> _TO BE DONE_
Copy out the lines below word for word, leaving out the pictures.
###
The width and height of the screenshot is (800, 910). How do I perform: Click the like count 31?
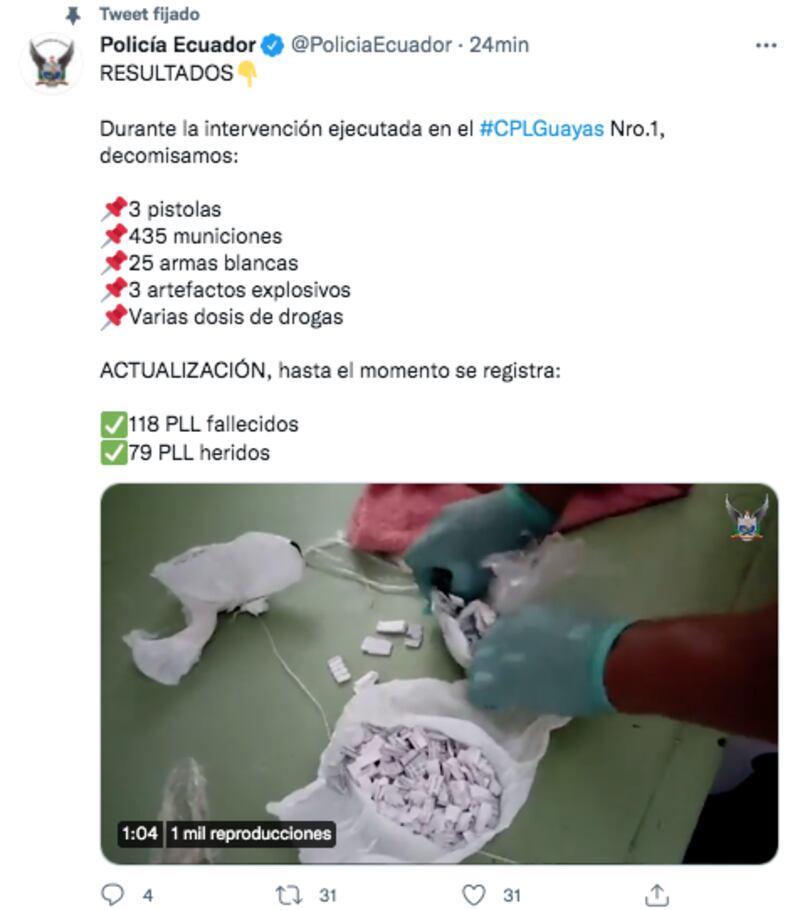click(x=511, y=895)
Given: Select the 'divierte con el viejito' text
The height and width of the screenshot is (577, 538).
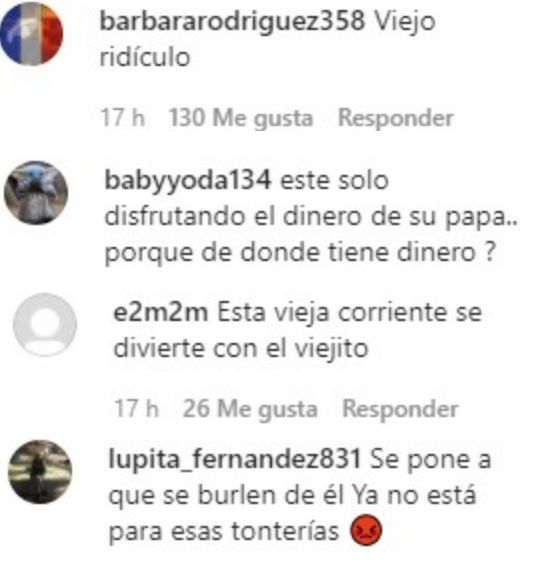Looking at the screenshot, I should [x=241, y=348].
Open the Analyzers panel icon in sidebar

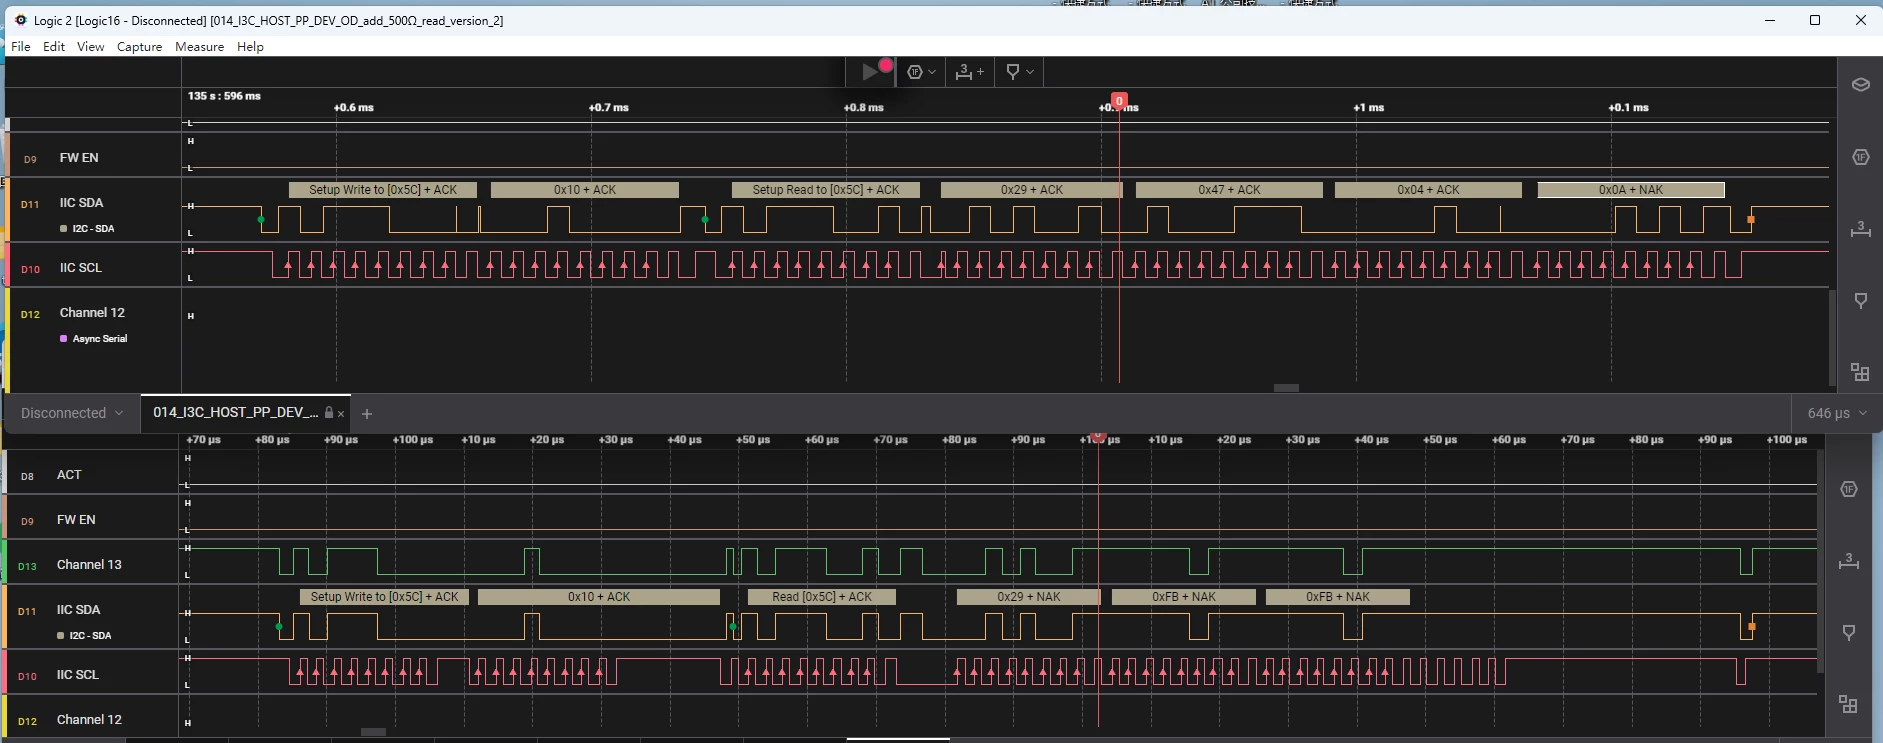(x=1860, y=157)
###
> _ANSWER TO THE EXERCISE_
The width and height of the screenshot is (800, 910). How do I perform: Click the like count 31?
click(x=511, y=895)
Given: Select the 'divierte con el viejito' text
The height and width of the screenshot is (577, 538).
Looking at the screenshot, I should [x=241, y=348].
Open the Analyzers panel icon in sidebar

(x=1860, y=157)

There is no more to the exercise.